Data structures and algorithms is a very important topic in computer science, it studies various algorithms and their performance, teaching programmers how to develop fast and efficient algorithms.
The book I have been reading to learn about this topic, which I highly recommend, is "Grokking Algorithms". The book smoothly covers the fundamentals in a simple manner. Even though the topic is usually mathematically dense, the book does not require deep mathematical knowledge and allows anyone to grasp the core concepts.
These are my personal notes about the book so that I have all the concept by hand when I need them. I hope that you can find them useful as well, in case you have any suggestions or corrections please contact me.
An algorithm is a precise set of actions to follow to accomplish a task. Algorithms are everywhere in our everyday life, a simple example of an algorithm colud be a recipe to cook a certain dish. In the context of computer science, algorithms are a set of instructions that a computer needs to follow to solve a problem or accoplish a task. We instruct the computer to perform a set of steps by translating the algorithm into a program.
When we face a problem we can find multiple ways to solve it, and most of the time, one way is better than the other. Therefore, we can think of multiple algorithms to accomplish the same task, but their performance can vary significantly.
The usual way to keep track of an algorithm performance is by checking the maximum number of steps in which an algorithm solves the problem relative to the size of the problem we are facing. For example, the simple search algorithm, which is linear, in the worst-case scenario takes n steps to find the element inside of an array of n elements. Therefore, its performance is of order n, which in big O notation is written as O(n).
The big O notation essentially means "of order" and it describes how the number of steps required to solve the problem grow with respect to the size of the problem n. This notation helps us understand how the problem scales regardless of the specific details of the problem.
Some recurrent types of performance in terms of big O notation are: - O(n): linear (ex. simple search) - O(log(n)): logarithmic (ex. binary search) - O(n^2): quadratic (ex. selection sort) - O(n *log(n)) (ex. quicksort) -_O(n!): factorial (ex. traveling salesperson)
Now, let's look at a specific algorithm: binary search.
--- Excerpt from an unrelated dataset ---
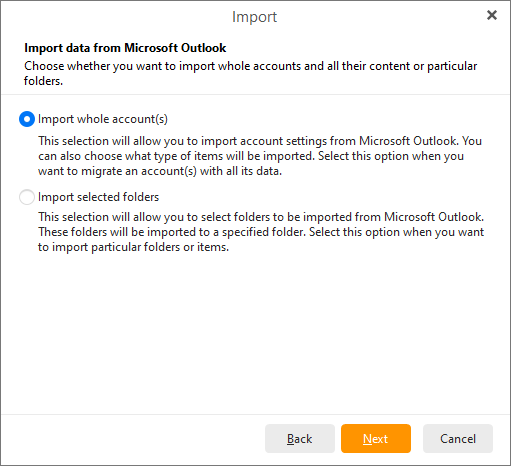
Task: Click the Import whole account(s) label text
Action: pos(103,119)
This algorithm is fast and solves the problem of searching for an item in an ordered list. In our case we will think about looking for a person inside of the phonebook.
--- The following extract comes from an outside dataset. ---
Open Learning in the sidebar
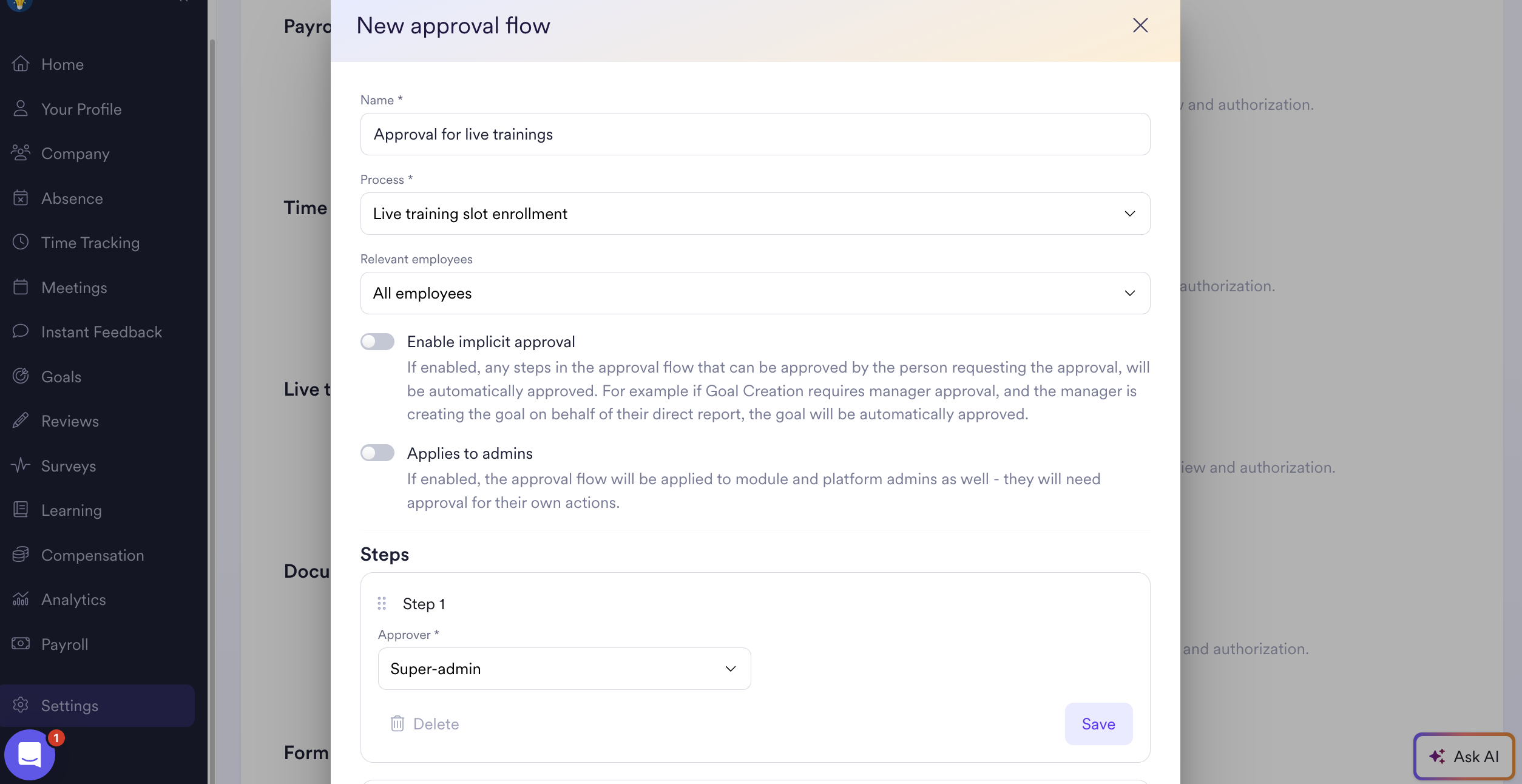72,510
To appreciate the power of binary search let's first consider simple search. When searching for a person in a phonebook using simple search, one would start turning the pages one at a time from the beginning until finding the name. In this case the algorithm's performance is O(n) since, in the worst case scenario, every page of the book needs to be checked. Thus, as the pages of the phonebook grow, the steps needed to perform the search grows linearly.
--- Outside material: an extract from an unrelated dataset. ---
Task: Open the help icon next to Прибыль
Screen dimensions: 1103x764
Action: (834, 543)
However, simple search is not very efficient. In fact, at least intuitively, when looking for a specific name in the phonebook, one would open it around the middle and move forward or backward based on the starting letter.
A more efficient algorithm is binary search. To simplify the explanation we will imagine ripping in half the phonebook at each step and keeping only the half the name could be into. In this case the "recipe" for this algorithm would be ripping the phonebook in half over and over again until finding the name or determining it's not present.
In this case the performance is much better, in fact, if you double the phonebook pages, the number of additional steps required to solve the probelm is just one. Translating this consideration in big O notation the algorithm performance is of logarithmic order O(log(n)).
Here is an example of a binary search Python function that looks for a number in an ordered list of integers.
def binary_search(number, mylist):
iterations = 0
start = 0
end = len(mylist) - 1
while start <= end:
iterations += 1
mid = (start + end) // 2
if mylist[mid] == number:
return [number, iterations]
elif mylist[mid] < number:
start = mid + 1
else:
end = mid - 1
return None
Let's now explore an algorithm that performs bad. The problem to solve in this case is the following: a salesman needs to visit
a certain number n of cities to sell his goods. To save time and fuel he would like to know the order in which he should visit the cities in order to travel
the least amount of kilometers possible. To find the best route he needs to compare all the routes made of all the possible ordered
combinations between the cities, which is n!.
Thus the performance of the algorithm solving this problem is O(n!) which is really bad and this is the best algorithm known up to now to
solve the problem, unless approximate solutions are used.